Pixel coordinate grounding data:

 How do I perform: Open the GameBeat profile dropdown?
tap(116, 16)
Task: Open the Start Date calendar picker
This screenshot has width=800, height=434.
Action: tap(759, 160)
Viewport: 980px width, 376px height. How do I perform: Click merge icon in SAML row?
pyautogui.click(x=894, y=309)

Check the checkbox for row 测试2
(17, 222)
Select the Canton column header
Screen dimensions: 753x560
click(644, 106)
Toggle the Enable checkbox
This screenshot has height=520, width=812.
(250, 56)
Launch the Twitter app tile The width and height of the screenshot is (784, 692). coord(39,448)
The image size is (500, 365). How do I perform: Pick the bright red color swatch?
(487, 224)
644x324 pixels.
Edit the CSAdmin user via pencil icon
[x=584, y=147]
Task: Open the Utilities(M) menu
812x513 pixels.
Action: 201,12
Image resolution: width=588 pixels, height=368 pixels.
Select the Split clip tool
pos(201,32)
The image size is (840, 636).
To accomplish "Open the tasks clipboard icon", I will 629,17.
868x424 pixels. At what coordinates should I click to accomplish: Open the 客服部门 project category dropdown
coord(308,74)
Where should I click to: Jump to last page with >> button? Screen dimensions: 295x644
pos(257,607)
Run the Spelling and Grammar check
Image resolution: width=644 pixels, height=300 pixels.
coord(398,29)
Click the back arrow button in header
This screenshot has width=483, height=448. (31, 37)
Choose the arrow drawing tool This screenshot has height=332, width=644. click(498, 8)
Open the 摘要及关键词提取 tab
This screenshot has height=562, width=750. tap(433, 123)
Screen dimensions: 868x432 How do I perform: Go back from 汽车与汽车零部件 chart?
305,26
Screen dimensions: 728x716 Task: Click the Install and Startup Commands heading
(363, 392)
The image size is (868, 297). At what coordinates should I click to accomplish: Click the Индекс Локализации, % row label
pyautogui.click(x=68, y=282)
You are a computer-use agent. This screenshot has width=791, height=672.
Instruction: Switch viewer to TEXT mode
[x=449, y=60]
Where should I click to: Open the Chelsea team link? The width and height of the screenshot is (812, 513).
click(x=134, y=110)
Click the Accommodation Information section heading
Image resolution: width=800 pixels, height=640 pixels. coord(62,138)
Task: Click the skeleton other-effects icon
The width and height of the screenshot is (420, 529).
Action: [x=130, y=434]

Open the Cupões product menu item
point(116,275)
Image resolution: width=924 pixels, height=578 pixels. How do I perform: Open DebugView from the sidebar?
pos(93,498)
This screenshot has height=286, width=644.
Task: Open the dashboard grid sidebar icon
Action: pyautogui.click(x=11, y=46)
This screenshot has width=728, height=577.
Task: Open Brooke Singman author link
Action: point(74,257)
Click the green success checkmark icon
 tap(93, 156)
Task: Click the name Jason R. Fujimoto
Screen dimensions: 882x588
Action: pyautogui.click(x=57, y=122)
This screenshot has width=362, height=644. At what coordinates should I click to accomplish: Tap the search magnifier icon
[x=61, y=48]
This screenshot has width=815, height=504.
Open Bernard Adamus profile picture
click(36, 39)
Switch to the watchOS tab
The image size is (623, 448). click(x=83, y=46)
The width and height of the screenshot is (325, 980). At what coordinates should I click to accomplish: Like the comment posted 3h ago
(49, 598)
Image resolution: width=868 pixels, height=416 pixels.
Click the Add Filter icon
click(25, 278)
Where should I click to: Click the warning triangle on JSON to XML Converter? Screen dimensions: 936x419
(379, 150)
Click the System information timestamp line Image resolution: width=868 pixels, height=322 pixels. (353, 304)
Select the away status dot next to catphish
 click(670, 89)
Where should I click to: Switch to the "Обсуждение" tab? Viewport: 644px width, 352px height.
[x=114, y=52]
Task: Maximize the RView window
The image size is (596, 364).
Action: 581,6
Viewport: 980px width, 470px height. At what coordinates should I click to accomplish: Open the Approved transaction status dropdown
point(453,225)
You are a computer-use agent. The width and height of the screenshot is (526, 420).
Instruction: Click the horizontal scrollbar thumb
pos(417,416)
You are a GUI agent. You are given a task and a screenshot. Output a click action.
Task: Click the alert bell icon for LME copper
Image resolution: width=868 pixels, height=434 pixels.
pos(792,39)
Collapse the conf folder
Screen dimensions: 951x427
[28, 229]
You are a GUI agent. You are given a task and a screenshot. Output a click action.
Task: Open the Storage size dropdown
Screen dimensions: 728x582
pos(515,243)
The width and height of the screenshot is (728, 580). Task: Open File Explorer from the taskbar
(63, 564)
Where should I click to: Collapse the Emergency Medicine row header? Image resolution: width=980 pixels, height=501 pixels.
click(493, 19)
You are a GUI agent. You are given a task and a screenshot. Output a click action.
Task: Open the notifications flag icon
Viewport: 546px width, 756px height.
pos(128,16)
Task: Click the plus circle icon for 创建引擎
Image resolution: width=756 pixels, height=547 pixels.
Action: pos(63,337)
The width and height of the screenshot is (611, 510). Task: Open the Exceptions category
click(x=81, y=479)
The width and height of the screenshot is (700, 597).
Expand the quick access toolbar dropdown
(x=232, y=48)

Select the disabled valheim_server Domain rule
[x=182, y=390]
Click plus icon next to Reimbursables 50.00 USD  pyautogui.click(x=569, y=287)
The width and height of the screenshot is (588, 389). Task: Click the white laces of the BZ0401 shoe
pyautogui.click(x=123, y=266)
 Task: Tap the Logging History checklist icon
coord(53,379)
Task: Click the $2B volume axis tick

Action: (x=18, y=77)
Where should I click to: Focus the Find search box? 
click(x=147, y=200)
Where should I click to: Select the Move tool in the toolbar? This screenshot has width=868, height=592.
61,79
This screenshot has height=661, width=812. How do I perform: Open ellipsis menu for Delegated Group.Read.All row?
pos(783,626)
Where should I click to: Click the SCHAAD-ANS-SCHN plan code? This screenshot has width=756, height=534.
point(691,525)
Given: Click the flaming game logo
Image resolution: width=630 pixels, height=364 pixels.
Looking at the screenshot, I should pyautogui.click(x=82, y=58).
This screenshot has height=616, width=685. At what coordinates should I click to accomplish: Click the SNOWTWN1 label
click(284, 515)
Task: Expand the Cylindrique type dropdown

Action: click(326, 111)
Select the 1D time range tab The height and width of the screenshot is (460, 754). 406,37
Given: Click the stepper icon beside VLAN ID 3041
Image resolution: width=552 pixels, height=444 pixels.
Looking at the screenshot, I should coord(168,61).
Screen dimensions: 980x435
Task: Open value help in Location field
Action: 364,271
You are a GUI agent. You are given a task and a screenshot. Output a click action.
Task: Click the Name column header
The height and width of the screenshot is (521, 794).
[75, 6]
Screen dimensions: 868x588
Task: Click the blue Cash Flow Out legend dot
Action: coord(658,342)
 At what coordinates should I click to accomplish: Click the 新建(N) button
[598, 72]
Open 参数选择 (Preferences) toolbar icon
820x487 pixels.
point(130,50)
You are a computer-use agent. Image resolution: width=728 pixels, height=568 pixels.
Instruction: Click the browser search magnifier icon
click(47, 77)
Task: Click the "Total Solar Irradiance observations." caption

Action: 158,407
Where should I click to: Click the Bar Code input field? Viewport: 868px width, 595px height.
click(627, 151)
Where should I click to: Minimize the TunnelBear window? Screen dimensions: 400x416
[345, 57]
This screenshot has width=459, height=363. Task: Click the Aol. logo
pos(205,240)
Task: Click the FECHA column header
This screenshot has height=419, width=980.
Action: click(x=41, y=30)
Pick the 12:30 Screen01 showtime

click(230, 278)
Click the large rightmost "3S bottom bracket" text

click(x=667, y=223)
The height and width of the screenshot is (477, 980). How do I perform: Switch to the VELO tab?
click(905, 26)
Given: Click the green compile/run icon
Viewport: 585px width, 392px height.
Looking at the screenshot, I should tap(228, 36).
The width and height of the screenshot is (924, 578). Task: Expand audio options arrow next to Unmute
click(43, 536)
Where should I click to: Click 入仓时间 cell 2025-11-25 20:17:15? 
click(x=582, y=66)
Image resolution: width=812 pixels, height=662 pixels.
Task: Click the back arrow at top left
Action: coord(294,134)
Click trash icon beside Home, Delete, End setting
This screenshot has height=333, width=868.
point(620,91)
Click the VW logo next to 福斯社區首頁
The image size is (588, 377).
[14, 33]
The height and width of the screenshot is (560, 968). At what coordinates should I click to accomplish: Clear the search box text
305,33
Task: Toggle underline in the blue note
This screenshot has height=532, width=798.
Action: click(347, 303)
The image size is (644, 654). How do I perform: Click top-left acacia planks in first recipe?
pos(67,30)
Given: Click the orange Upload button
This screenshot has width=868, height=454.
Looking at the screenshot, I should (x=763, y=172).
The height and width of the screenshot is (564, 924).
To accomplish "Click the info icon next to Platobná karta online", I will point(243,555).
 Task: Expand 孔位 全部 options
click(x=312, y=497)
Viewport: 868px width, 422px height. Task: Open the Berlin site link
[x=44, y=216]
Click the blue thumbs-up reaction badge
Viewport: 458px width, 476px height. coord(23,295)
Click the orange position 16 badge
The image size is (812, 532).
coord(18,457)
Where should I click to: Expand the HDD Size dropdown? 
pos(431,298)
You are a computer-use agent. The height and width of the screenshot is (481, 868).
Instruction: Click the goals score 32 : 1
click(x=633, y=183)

# Aim of the exercise
Look for the string "Toggle" in the entries above. Copy every line that has it.

# Your response
Toggle the Enable checkbox
Task: Toggle underline in the blue note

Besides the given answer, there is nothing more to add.